Investigating the Mechanisms of Cholesterol 25-Hydroxylase in Promoting Pulmonary Fibrosis

Abstract

Pulmonary fibrosis is a chronic and fatal disease characterized by progressive lung scarring. In many cases, its etiology is not fully understood, and treatment options are limited due to the complexity of profibrotic signaling pathways and the interplay between multiple cell types involved in the pathogenesis. Emerging studies have linked disruptions in lipid metabolism to pulmonary fibrosis, though the underlying mechanisms remain poorly defined, and some studies have reported contradictory findings. Our lab recently identified that cholesterol 25-hydroxlase (CH25H), an enzyme that converts cholesterol to 25-hydroxycholesterol (25-HC), promotes lung fibrosis elicited by diverse exposures including the common aeroallergen Alternaria Alternata and the chemotherapeutic agent bleomycin.
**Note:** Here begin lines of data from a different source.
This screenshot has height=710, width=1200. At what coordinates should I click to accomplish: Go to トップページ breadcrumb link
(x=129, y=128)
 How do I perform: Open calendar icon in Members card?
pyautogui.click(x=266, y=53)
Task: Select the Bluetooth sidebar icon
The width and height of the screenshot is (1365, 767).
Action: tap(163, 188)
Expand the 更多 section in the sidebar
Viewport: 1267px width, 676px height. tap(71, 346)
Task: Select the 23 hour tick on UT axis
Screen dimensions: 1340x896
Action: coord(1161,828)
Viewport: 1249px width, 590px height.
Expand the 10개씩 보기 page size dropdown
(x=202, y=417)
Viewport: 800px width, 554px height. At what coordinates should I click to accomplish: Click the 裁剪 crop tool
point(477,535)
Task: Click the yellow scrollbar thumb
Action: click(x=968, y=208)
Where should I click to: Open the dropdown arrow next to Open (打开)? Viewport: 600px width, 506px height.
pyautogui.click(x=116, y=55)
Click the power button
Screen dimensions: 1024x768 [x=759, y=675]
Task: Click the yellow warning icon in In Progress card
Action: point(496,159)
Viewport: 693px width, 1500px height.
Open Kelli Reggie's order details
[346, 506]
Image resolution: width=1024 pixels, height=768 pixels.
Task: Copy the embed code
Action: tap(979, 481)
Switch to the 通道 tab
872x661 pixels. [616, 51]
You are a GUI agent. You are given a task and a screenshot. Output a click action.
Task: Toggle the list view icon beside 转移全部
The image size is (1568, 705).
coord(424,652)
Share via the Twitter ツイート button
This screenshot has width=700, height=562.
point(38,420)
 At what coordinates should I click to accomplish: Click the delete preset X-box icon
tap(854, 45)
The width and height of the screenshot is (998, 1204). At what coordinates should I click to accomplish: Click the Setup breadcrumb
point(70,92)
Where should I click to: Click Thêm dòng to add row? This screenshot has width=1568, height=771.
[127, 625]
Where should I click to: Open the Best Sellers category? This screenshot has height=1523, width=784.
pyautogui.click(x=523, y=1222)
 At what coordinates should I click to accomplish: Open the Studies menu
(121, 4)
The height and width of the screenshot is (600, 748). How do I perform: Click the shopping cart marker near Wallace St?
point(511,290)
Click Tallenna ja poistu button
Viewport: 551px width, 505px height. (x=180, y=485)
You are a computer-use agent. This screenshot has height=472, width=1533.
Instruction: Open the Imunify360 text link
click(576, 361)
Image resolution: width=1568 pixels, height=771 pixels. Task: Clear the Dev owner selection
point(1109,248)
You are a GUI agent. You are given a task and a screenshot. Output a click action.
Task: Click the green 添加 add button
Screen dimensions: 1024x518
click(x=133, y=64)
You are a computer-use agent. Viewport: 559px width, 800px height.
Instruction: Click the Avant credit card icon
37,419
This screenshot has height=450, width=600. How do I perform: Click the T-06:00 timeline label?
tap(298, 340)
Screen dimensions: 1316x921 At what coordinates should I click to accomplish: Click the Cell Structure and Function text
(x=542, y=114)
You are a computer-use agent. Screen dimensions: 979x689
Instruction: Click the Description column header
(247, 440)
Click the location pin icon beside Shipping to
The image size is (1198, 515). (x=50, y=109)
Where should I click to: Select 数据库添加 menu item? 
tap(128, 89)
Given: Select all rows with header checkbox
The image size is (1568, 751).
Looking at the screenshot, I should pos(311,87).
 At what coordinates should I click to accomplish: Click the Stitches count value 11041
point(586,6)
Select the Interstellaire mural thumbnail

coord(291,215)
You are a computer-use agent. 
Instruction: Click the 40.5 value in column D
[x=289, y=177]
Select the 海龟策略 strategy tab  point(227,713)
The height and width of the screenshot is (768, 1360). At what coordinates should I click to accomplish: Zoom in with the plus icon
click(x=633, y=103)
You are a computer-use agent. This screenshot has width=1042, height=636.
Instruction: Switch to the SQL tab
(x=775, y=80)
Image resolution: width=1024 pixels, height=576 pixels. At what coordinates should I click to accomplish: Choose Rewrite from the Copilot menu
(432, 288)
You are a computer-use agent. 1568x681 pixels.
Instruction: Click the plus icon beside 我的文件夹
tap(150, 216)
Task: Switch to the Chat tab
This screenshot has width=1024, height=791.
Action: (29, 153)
To further understand the cellular and molecular mechanism(s) by which this occurs, we assessed the function of 25-HC in murine lung in vivo and in human fibroblasts in vitro. We found that 25-HC upregulates type 1 collagen expression in murine lungs and in human lung fibroblasts, suggesting that it promotes the activation of fibroblasts to myofibroblasts, a pathological cell state that readily remodels and stiffens the extracellular matrix. We showed that 25-HC-induced collagen upregulation in human lung fibroblasts is dependent on RORa activation, and also likely involves LXR and av integrin/FAK activation. Furthermore, CH25H is upregulated in lung fibrobalsts by several pro-fibrotic factors including TGF-β1, bleomycin, and the type 2 inflammatory cytokines IL-4 and IL- 13. Collectively, our findings suggest that CH25H drives pulmonary fibrosis through promoting lung fibroblast activation via the 25-HC/RORa axis. This potentially suggests a novel mechanism through which dysregulated cholesterol metabolism exacerbates pulmonary fibrosis and may offer new therapeutic targets for the disease.